Around the time my professor worried, we were all reading Infinite Jest, which was published in 1996. David Foster Wallace shellacked John Updike’s novel Toward the End of Time calling it the worst of the author’s work to have ever been published and extending his attack to all of the previous generation of literary greats that my professor had mentioned, though Wallace left Saul Bellow out of the camp of “the Great Male Narcissists.” Of course, we all have our heroes. I notice that Wallace also spared Thomas Pynchon, a more experimental writer and often more interesting, but definitely a peer of the GMNs.
Updike, Bellow, Mailer and Roth are all gone now. Roth never received the Nobel Prize that he had doubtless earned and Updike showed up as a character in HBO’s Julia, just as the Middlebrow had downloaded his 1988 novel, S. from Bookbub, the remainder table of the digital economy.
Updike might not be front of mind these days but he’s truly a great writer and deserves. spot in our pantheon. His 1962 short story, A&P is burned into the minds of so many literature-prone middle school boys for the way it timelessly captures the yearnings of young male sexuality. The “Rabbit” series of novels chronicles America’s postwar prosperity, its decline during the 1970s (the start of globalization) and its attempted renewal. The Witches of Eastwick is a hilarious story of relationship and body horror, whether as a novel or movie.
S. isn’t considered one of Updike’s greats but it is so skillful. This epistolary tale is about a wealthy New England woman who joins a yoga cult at an ashram in Arizona after realizing that her physician husband, who she supported financially and emotionally throughout her career, has taken her for granted and perhaps fallen out of love with her.
What struck The Middlebrow, reading this little gem for the first time, is Updike’s sheer skill.

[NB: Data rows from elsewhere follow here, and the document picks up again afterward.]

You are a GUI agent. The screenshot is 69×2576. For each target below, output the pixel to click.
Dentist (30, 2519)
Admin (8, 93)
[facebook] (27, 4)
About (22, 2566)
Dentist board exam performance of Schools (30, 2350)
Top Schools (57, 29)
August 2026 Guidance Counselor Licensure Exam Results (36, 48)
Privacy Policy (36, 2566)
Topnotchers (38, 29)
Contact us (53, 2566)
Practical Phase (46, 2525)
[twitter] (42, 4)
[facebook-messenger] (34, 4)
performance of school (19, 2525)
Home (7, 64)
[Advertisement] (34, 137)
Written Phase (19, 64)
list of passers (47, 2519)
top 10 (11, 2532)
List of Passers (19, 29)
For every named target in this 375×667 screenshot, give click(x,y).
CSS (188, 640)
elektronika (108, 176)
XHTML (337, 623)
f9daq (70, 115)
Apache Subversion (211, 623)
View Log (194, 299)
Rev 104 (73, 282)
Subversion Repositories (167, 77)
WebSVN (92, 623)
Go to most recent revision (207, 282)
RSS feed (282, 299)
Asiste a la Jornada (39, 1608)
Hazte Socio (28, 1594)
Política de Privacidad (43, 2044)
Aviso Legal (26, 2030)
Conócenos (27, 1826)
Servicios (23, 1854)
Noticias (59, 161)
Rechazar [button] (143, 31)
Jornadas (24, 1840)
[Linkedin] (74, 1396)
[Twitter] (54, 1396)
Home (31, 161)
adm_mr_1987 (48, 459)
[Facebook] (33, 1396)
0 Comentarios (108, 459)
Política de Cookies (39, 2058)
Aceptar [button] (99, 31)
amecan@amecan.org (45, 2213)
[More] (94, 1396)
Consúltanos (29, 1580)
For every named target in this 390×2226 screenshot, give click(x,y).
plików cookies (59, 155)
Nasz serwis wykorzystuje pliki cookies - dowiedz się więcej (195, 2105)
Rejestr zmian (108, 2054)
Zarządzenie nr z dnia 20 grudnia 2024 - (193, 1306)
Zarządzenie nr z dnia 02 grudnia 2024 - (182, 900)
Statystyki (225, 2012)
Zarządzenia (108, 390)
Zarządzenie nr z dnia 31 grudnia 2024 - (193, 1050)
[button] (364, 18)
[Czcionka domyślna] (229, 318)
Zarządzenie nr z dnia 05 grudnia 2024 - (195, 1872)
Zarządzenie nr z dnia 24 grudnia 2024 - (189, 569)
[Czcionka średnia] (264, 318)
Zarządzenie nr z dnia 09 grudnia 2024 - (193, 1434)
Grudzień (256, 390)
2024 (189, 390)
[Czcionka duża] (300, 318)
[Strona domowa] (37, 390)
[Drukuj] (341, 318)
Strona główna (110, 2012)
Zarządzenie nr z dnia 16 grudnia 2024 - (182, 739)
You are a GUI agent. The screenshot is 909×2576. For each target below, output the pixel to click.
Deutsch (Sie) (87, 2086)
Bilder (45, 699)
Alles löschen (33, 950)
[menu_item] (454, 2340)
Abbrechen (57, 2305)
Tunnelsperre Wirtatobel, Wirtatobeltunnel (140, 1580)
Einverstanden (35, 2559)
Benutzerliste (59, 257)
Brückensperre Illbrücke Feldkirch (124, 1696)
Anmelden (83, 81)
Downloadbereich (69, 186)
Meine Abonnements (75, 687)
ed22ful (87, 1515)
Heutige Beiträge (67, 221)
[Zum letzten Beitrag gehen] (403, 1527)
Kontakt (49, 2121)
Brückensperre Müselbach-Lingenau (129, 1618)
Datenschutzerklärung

This is how we’re introduced to Sarah Worth, a descendant of Hester Prynne who has named her daughter Pearl, and living in an 80s version of Hawthorne:
“SHE had dark and abundant hair, so glossy that it threw off the sunshine with a gleam, and a face which, besides being beautiful from regularity of feature and richness of complexion, had the impressiveness belonging to a marked brow and deep black eyes. She was lady-like, too, after the manner of the feminine gentility of those days; characterized by a certain state and dignity, rather than by the delicate, evanescent, and indescribable grace, which is now recognized as its indication.”
And then there’s her genteel financial literacy. Even as she allows a duplicitous Arizona shaman to rip her off, we get observations like: “As to the stocks—I had intended to sell only half but then couldn’t decide which ones and since everybody agrees the market can’t keep rising like it has been I told the broker at Shearson Lehman to go and unload them all.”
And, in this book about a materialistic American trying to find nothingness, we get Sarah’s real take on things and baubles: “Why do Americans always think they should feel guilty about their things? I loved our things. Things are what we strive for, what all the waves in the air tell us to strive for—things are the stuff of our dreams and then like Eve and Adam digesting the apple we must feel so guilty.” Meanwhile, the guru complains constantly about the volume of food eaten by his disciples and muses the Americans would eat the whole world down to the first were the Russians not there to contain them.
All in all S. is a bauble of a book. People call it minor Updike, but to the Middlebrow, minor Updike is better than most other things. Well worth some time and, because it’s so expertly rendered, it reads quickly. It moves cover to cover in the time it takes to catch a movie and a half.